* _Problem details_:
The response should consist only of the lines from the one with "Expand the 評価定義 section" to the end of the data below, copied exactly and without pictures.

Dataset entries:
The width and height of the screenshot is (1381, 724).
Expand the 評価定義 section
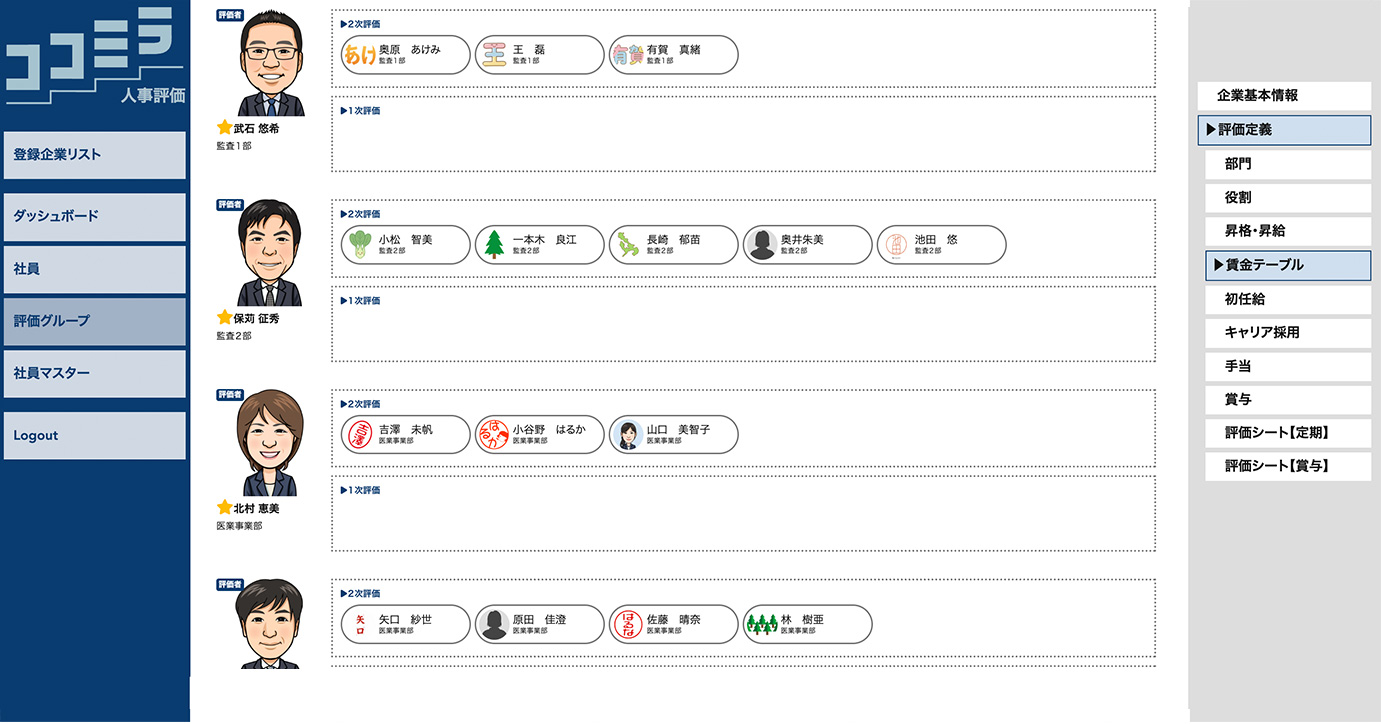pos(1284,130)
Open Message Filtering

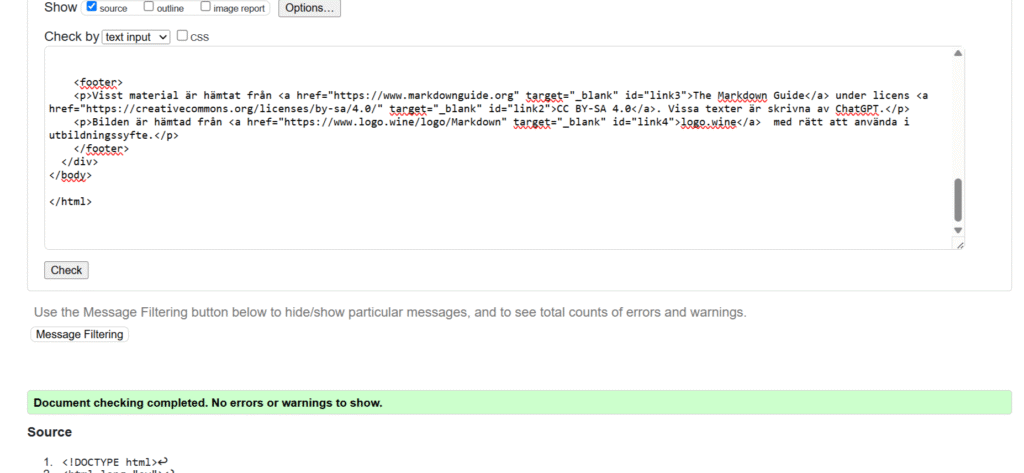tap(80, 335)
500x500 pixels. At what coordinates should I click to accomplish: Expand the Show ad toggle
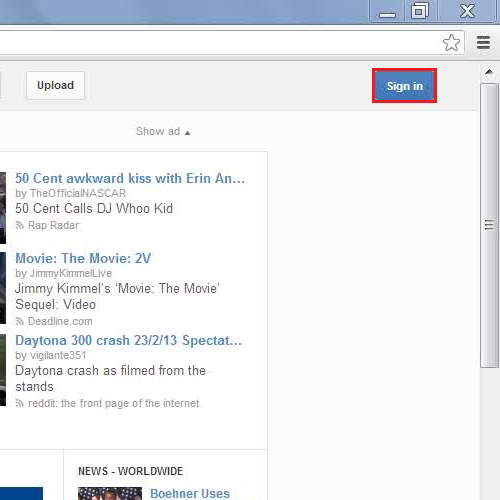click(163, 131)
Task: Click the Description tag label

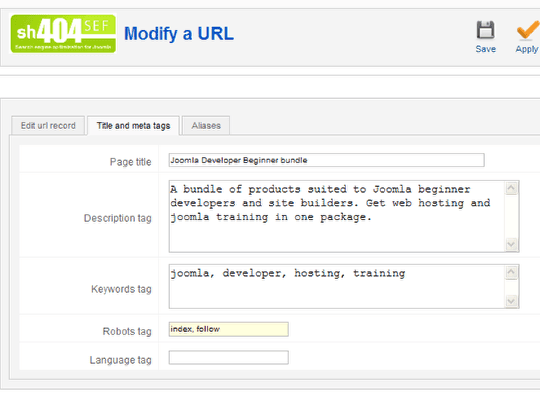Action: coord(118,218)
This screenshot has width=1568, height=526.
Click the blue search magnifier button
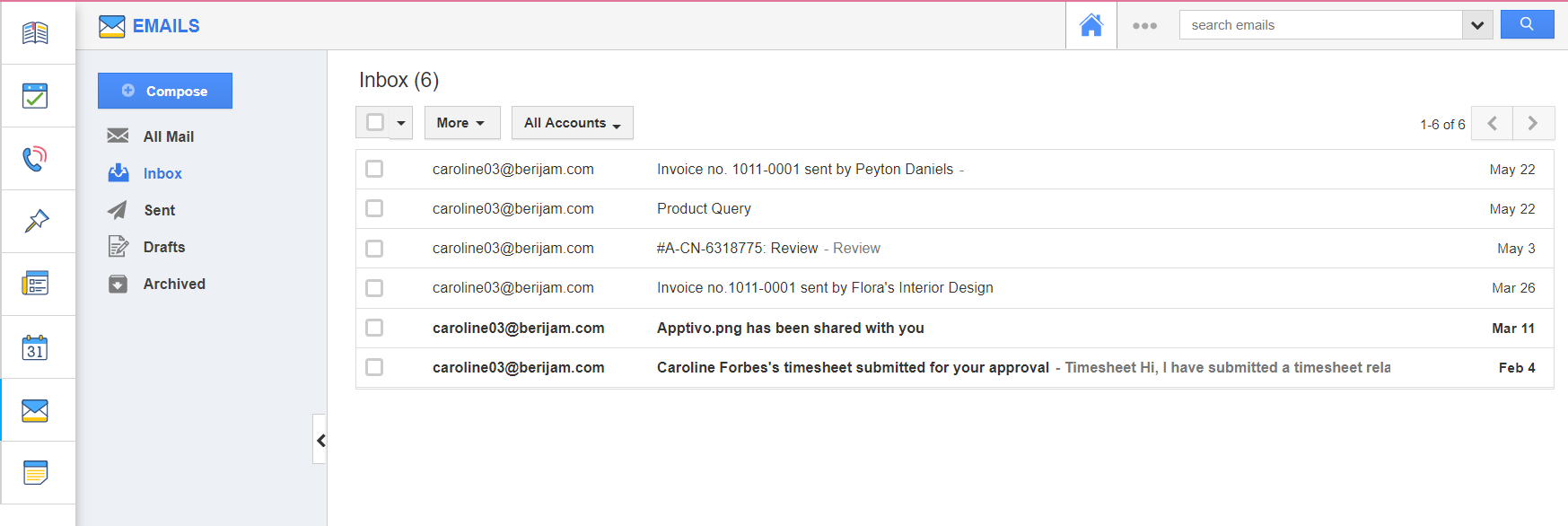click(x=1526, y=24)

* _Solution for this task_:
Expand the 評価定義 section
pos(1284,130)
Open Message Filtering

tap(80, 335)
500x500 pixels. At what coordinates should I click to accomplish: Expand the Show ad toggle
click(163, 131)
Task: Click the Description tag label

Action: coord(118,218)
This screenshot has width=1568, height=526.
Click the blue search magnifier button
click(x=1526, y=24)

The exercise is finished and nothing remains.